## EXTRACTED RECORDS

--------

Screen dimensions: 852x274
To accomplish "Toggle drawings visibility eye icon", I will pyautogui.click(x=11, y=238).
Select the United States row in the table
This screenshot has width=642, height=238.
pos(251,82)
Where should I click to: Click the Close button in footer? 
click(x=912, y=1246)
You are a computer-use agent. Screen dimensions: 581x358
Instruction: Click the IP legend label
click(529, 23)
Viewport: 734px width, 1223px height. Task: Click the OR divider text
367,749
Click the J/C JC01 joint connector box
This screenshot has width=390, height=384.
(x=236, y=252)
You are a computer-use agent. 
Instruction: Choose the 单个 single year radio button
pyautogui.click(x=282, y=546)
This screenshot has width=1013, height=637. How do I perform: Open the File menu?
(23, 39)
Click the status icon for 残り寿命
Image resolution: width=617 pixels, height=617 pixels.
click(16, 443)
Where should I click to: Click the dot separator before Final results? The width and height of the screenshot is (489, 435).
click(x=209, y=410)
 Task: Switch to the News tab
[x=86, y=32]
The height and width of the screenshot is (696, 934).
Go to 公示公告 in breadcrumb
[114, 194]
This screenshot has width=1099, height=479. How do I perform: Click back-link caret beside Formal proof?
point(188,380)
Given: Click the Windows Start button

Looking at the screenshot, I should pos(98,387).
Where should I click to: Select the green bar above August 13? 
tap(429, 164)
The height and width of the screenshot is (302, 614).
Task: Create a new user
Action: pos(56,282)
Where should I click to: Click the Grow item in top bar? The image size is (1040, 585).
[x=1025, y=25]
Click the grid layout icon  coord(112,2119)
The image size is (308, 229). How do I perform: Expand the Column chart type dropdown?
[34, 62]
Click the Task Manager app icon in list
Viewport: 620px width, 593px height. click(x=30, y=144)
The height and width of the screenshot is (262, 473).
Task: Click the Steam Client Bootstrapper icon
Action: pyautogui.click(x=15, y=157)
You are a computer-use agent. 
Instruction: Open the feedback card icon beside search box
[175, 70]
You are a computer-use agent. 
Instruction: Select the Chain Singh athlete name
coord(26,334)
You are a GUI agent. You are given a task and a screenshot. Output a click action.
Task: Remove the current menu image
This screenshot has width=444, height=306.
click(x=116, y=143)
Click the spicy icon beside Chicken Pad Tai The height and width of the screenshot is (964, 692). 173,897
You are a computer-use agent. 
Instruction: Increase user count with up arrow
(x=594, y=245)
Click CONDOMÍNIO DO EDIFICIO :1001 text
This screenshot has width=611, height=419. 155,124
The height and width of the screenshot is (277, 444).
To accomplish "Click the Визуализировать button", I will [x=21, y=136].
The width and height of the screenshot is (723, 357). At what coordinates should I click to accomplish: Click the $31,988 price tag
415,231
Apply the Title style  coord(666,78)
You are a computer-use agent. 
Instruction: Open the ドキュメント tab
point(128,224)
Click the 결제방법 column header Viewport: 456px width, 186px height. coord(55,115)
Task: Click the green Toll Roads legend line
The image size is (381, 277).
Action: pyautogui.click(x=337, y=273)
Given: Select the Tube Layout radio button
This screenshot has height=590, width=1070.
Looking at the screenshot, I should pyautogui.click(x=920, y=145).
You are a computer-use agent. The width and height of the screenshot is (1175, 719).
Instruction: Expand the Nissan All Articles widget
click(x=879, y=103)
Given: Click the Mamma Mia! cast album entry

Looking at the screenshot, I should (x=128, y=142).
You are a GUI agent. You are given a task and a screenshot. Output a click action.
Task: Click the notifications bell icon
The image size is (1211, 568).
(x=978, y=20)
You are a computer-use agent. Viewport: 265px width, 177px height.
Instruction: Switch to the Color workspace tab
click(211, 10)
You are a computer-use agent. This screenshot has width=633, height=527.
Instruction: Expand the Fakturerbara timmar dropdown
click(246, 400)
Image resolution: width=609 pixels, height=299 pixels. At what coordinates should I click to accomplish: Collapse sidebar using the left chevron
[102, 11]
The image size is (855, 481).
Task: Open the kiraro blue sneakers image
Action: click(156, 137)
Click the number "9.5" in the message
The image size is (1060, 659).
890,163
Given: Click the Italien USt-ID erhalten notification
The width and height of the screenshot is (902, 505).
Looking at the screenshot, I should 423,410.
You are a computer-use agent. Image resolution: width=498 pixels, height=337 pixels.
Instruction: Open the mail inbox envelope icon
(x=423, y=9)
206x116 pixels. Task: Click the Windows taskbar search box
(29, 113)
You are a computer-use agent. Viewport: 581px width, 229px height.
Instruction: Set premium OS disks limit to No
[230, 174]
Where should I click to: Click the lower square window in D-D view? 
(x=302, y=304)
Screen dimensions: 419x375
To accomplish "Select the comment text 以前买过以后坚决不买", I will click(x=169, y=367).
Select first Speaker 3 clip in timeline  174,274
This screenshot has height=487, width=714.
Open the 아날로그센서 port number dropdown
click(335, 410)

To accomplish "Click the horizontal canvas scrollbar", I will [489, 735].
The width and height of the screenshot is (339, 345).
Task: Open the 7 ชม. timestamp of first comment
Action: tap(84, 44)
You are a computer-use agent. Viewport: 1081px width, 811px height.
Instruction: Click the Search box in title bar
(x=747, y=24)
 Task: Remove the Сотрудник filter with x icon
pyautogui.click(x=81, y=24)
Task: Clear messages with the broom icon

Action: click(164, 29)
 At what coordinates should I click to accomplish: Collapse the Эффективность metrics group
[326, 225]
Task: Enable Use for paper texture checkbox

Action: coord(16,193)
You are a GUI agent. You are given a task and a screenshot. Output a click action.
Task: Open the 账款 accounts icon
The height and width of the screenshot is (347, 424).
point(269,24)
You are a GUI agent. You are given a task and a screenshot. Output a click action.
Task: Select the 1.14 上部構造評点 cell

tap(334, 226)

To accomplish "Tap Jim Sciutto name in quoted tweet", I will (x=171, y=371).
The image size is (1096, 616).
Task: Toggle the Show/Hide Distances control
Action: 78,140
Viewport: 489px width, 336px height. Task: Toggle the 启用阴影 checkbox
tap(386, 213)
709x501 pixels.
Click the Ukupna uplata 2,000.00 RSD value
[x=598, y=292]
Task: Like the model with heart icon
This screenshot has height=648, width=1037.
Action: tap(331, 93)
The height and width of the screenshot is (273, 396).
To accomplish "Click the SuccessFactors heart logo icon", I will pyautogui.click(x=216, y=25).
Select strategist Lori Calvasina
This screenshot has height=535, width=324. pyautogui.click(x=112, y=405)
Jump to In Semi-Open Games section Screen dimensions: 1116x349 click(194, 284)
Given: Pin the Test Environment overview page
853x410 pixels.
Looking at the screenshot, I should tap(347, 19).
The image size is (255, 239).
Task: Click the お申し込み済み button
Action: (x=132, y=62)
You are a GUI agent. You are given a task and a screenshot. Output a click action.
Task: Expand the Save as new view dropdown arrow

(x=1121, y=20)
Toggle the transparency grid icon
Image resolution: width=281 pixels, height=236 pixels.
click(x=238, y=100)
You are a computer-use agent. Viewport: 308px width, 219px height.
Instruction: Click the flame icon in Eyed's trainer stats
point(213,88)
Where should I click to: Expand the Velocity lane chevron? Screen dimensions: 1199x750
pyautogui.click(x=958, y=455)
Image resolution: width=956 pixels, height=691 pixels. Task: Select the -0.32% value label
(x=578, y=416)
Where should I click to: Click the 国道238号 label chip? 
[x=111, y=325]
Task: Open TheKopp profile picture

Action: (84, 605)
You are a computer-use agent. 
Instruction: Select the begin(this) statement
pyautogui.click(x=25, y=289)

--------

## REQUIREMENT
Write out the records once more, precisely as they stand.

## OUTPUT FOR THIS TASK
Screen dimensions: 852x274
To accomplish "Toggle drawings visibility eye icon", I will pyautogui.click(x=11, y=238).
Select the United States row in the table
This screenshot has width=642, height=238.
pos(251,82)
Where should I click to: Click the Close button in footer? 
click(x=912, y=1246)
You are a computer-use agent. Screen dimensions: 581x358
Instruction: Click the IP legend label
click(529, 23)
Viewport: 734px width, 1223px height. Task: Click the OR divider text
367,749
Click the J/C JC01 joint connector box
This screenshot has width=390, height=384.
(x=236, y=252)
You are a computer-use agent. 
Instruction: Choose the 单个 single year radio button
pyautogui.click(x=282, y=546)
This screenshot has width=1013, height=637. How do I perform: Open the File menu?
(23, 39)
Click the status icon for 残り寿命
Image resolution: width=617 pixels, height=617 pixels.
click(16, 443)
Where should I click to: Click the dot separator before Final results? The width and height of the screenshot is (489, 435).
click(x=209, y=410)
 Task: Switch to the News tab
[x=86, y=32]
The height and width of the screenshot is (696, 934).
Go to 公示公告 in breadcrumb
[114, 194]
This screenshot has width=1099, height=479. How do I perform: Click back-link caret beside Formal proof?
point(188,380)
Given: Click the Windows Start button

Looking at the screenshot, I should pos(98,387).
Where should I click to: Select the green bar above August 13? 
tap(429, 164)
The height and width of the screenshot is (302, 614).
Task: Create a new user
Action: pos(56,282)
Where should I click to: Click the Grow item in top bar? The image size is (1040, 585).
[x=1025, y=25]
Click the grid layout icon  coord(112,2119)
The image size is (308, 229). How do I perform: Expand the Column chart type dropdown?
[34, 62]
Click the Task Manager app icon in list
Viewport: 620px width, 593px height. click(x=30, y=144)
The height and width of the screenshot is (262, 473).
Task: Click the Steam Client Bootstrapper icon
Action: pyautogui.click(x=15, y=157)
You are a computer-use agent. 
Instruction: Open the feedback card icon beside search box
[175, 70]
You are a computer-use agent. 
Instruction: Select the Chain Singh athlete name
coord(26,334)
You are a GUI agent. You are given a task and a screenshot. Output a click action.
Task: Remove the current menu image
This screenshot has width=444, height=306.
click(x=116, y=143)
Click the spicy icon beside Chicken Pad Tai The height and width of the screenshot is (964, 692). 173,897
You are a computer-use agent. 
Instruction: Increase user count with up arrow
(x=594, y=245)
Click CONDOMÍNIO DO EDIFICIO :1001 text
This screenshot has width=611, height=419. 155,124
The height and width of the screenshot is (277, 444).
To accomplish "Click the Визуализировать button", I will [x=21, y=136].
The width and height of the screenshot is (723, 357). At what coordinates should I click to accomplish: Click the $31,988 price tag
415,231
Apply the Title style  coord(666,78)
You are a computer-use agent. 
Instruction: Open the ドキュメント tab
point(128,224)
Click the 결제방법 column header Viewport: 456px width, 186px height. coord(55,115)
Task: Click the green Toll Roads legend line
The image size is (381, 277).
Action: pyautogui.click(x=337, y=273)
Given: Select the Tube Layout radio button
This screenshot has height=590, width=1070.
Looking at the screenshot, I should pyautogui.click(x=920, y=145).
You are a computer-use agent. The width and height of the screenshot is (1175, 719).
Instruction: Expand the Nissan All Articles widget
click(x=879, y=103)
Given: Click the Mamma Mia! cast album entry

Looking at the screenshot, I should (x=128, y=142).
You are a GUI agent. You are given a task and a screenshot. Output a click action.
Task: Click the notifications bell icon
The image size is (1211, 568).
(x=978, y=20)
You are a computer-use agent. Viewport: 265px width, 177px height.
Instruction: Switch to the Color workspace tab
click(211, 10)
You are a computer-use agent. This screenshot has width=633, height=527.
Instruction: Expand the Fakturerbara timmar dropdown
click(246, 400)
Image resolution: width=609 pixels, height=299 pixels. At what coordinates should I click to accomplish: Collapse sidebar using the left chevron
[102, 11]
The image size is (855, 481).
Task: Open the kiraro blue sneakers image
Action: click(156, 137)
Click the number "9.5" in the message
The image size is (1060, 659).
890,163
Given: Click the Italien USt-ID erhalten notification
The width and height of the screenshot is (902, 505).
Looking at the screenshot, I should 423,410.
You are a computer-use agent. Image resolution: width=498 pixels, height=337 pixels.
Instruction: Open the mail inbox envelope icon
(x=423, y=9)
206x116 pixels. Task: Click the Windows taskbar search box
(29, 113)
You are a computer-use agent. Viewport: 581px width, 229px height.
Instruction: Set premium OS disks limit to No
[230, 174]
Where should I click to: Click the lower square window in D-D view? 
(x=302, y=304)
Screen dimensions: 419x375
To accomplish "Select the comment text 以前买过以后坚决不买", I will click(x=169, y=367).
Select first Speaker 3 clip in timeline  174,274
This screenshot has height=487, width=714.
Open the 아날로그센서 port number dropdown
click(335, 410)

To accomplish "Click the horizontal canvas scrollbar", I will [489, 735].
The width and height of the screenshot is (339, 345).
Task: Open the 7 ชม. timestamp of first comment
Action: tap(84, 44)
You are a computer-use agent. Viewport: 1081px width, 811px height.
Instruction: Click the Search box in title bar
(x=747, y=24)
 Task: Remove the Сотрудник filter with x icon
pyautogui.click(x=81, y=24)
Task: Clear messages with the broom icon

Action: click(164, 29)
 At what coordinates should I click to accomplish: Collapse the Эффективность metrics group
[326, 225]
Task: Enable Use for paper texture checkbox

Action: coord(16,193)
You are a GUI agent. You are given a task and a screenshot. Output a click action.
Task: Open the 账款 accounts icon
The height and width of the screenshot is (347, 424).
point(269,24)
You are a GUI agent. You are given a task and a screenshot. Output a click action.
Task: Select the 1.14 上部構造評点 cell

tap(334, 226)

To accomplish "Tap Jim Sciutto name in quoted tweet", I will (x=171, y=371).
The image size is (1096, 616).
Task: Toggle the Show/Hide Distances control
Action: 78,140
Viewport: 489px width, 336px height. Task: Toggle the 启用阴影 checkbox
tap(386, 213)
709x501 pixels.
Click the Ukupna uplata 2,000.00 RSD value
[x=598, y=292]
Task: Like the model with heart icon
This screenshot has height=648, width=1037.
Action: tap(331, 93)
The height and width of the screenshot is (273, 396).
To accomplish "Click the SuccessFactors heart logo icon", I will pyautogui.click(x=216, y=25).
Select strategist Lori Calvasina
This screenshot has height=535, width=324. pyautogui.click(x=112, y=405)
Jump to In Semi-Open Games section Screen dimensions: 1116x349 click(194, 284)
Given: Pin the Test Environment overview page
853x410 pixels.
Looking at the screenshot, I should tap(347, 19).
The image size is (255, 239).
Task: Click the お申し込み済み button
Action: (x=132, y=62)
You are a GUI agent. You are given a task and a screenshot. Output a click action.
Task: Expand the Save as new view dropdown arrow

(x=1121, y=20)
Toggle the transparency grid icon
Image resolution: width=281 pixels, height=236 pixels.
click(x=238, y=100)
You are a computer-use agent. Viewport: 308px width, 219px height.
Instruction: Click the flame icon in Eyed's trainer stats
point(213,88)
Where should I click to: Expand the Velocity lane chevron? Screen dimensions: 1199x750
pyautogui.click(x=958, y=455)
Image resolution: width=956 pixels, height=691 pixels. Task: Select the -0.32% value label
(x=578, y=416)
Where should I click to: Click the 国道238号 label chip? 
[x=111, y=325]
Task: Open TheKopp profile picture

Action: (84, 605)
You are a computer-use agent. 
Instruction: Select the begin(this) statement
pyautogui.click(x=25, y=289)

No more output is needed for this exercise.